Dan paling tidak karena, seperti halnya agama menemukan ekspresinya melalui lembaga-lembaga hierarkis seperti posisi para pendeta, demikian juga kultus Silicon Valley yang memberi kita para pemimpin semu.

Bukankah Steve Jobs, Buddha Zen itu, seorang pemandu spiritual bagi karyawan Apple, menginspirasi pengabdian yang hampir tanpa syarat?

Bukankah Mark Zuckerberg, seorang utopia yang memimpin gerakan massa, yang ingin semua umat manusia menjadi bagian dari rencananya?

Para pendeta memiliki teks-teks suci mereka. Penginjil teknologi saat ini menemukan makna hidup dalam kode.

Dalam The Essence of Christianity, kritik Ludwig Feuerbach terhadap agama yang diterbitkan pada tahun 1841, mungkin yang paling penting dari Hegelian Muda, mengatakan agama menciptakan keterasingan, dengan menjauhkan umat manusia dari semua yang terbaik tentang spesies kita, dengan menempatkannya di surga yang tak pernah ada.

Kebanyakan orang beragama tentu akan membantah hal ini. Namun Karl Marx mengadopsi gagasan Feuerbach, dengan memindahkannya dari Tuhan ke Uang, mengklaimnya bahwa kapitalismelah yang menciptakan keterasingan.

Lihatlah diri Anda...

Marx juga menyerap skeptisisme Feuerbach terhadap agama. Salah satu kalimat yang paling banyak dikutip, tetapi paling tidak dipahami menyimpulkan bahwa agama adalah "candu" (yang dalam terjemahan aslinya agama adalah opium bagi masyarakat).

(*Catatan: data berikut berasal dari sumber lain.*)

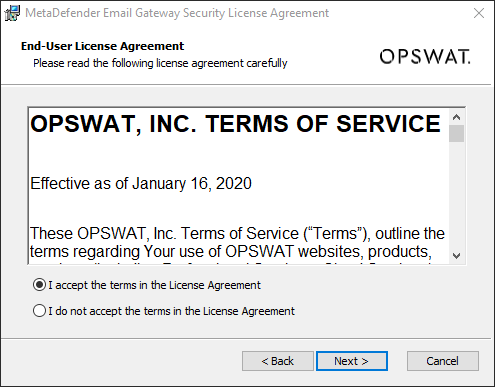495x387 pixels.
Task: Click the scroll up arrow of license text
Action: (456, 117)
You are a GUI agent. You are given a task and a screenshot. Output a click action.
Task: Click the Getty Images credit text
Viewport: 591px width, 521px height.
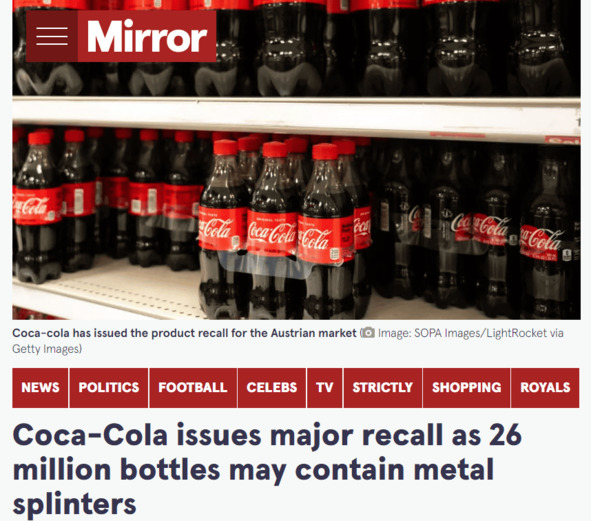[x=47, y=349]
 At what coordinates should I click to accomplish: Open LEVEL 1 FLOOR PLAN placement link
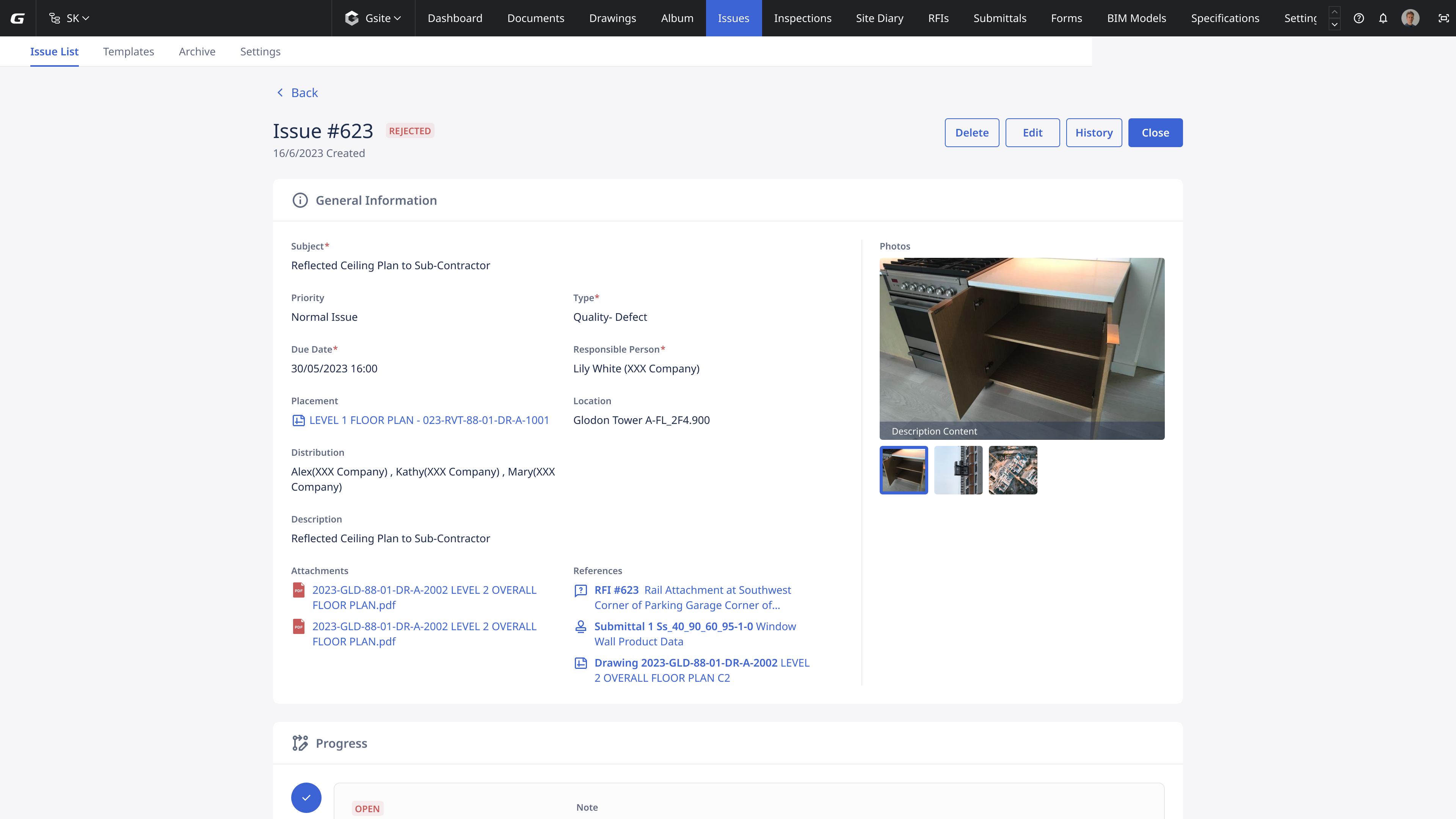[428, 420]
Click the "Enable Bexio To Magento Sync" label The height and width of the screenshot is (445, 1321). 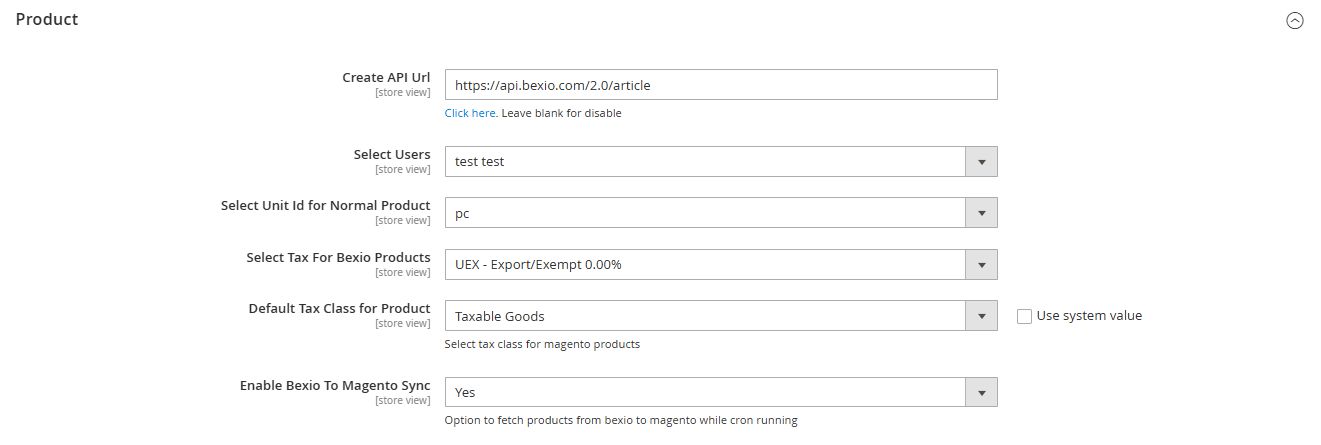coord(335,385)
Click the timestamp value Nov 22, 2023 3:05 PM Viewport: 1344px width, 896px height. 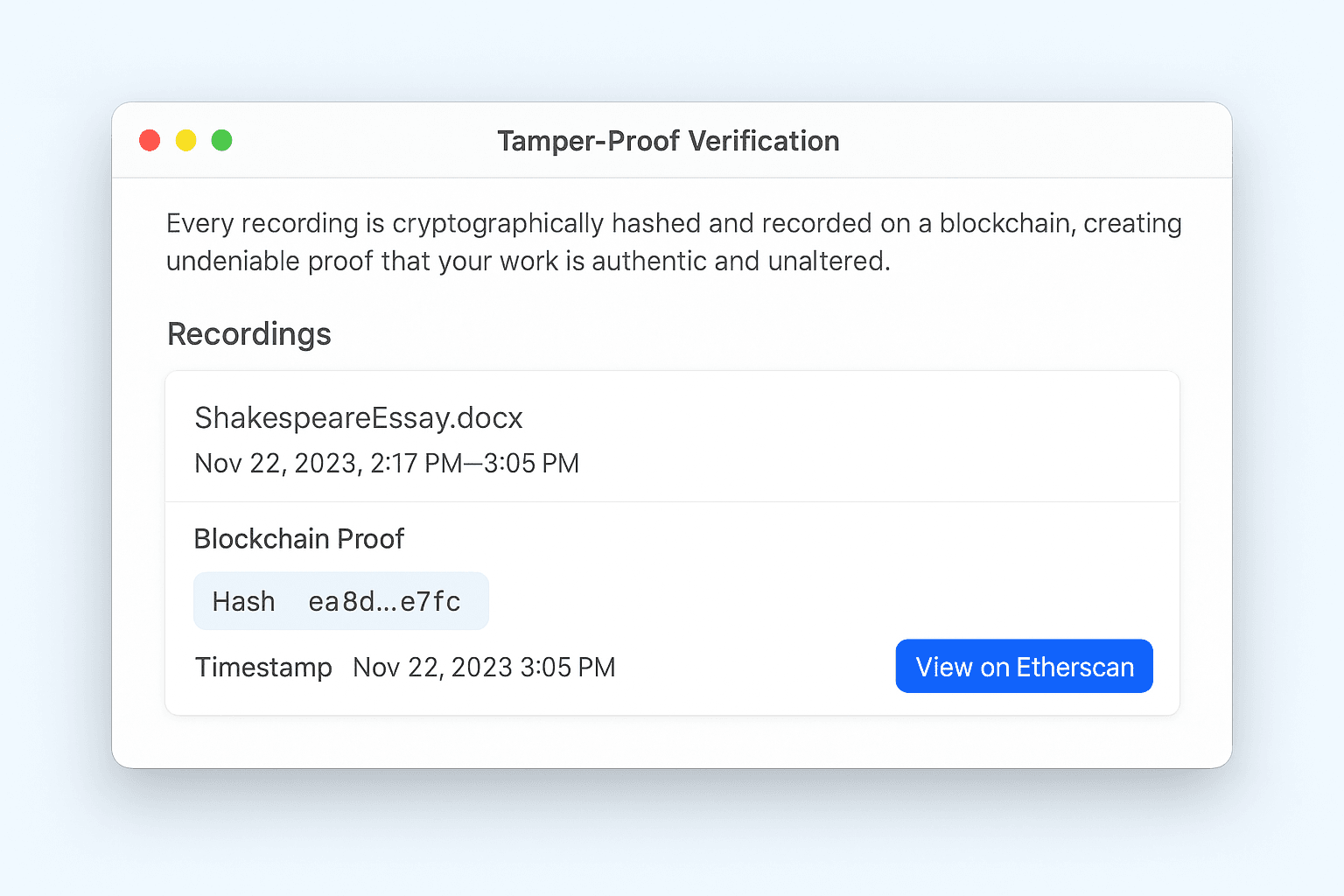point(484,668)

Lihatlah anak remaja Anda pada malam ini, terpaku pada media sosial. Lebih baik lagi, lihatlah diri Anda, panik jika Anda tidak menggenggam ponsel pintar Anda.

Apa yang disimpan di sana, di tengah-tengah sirkuit, data, adalah bahan adiktif dan rekayasa menakjubkan - bukankah itu semua candu rakyat?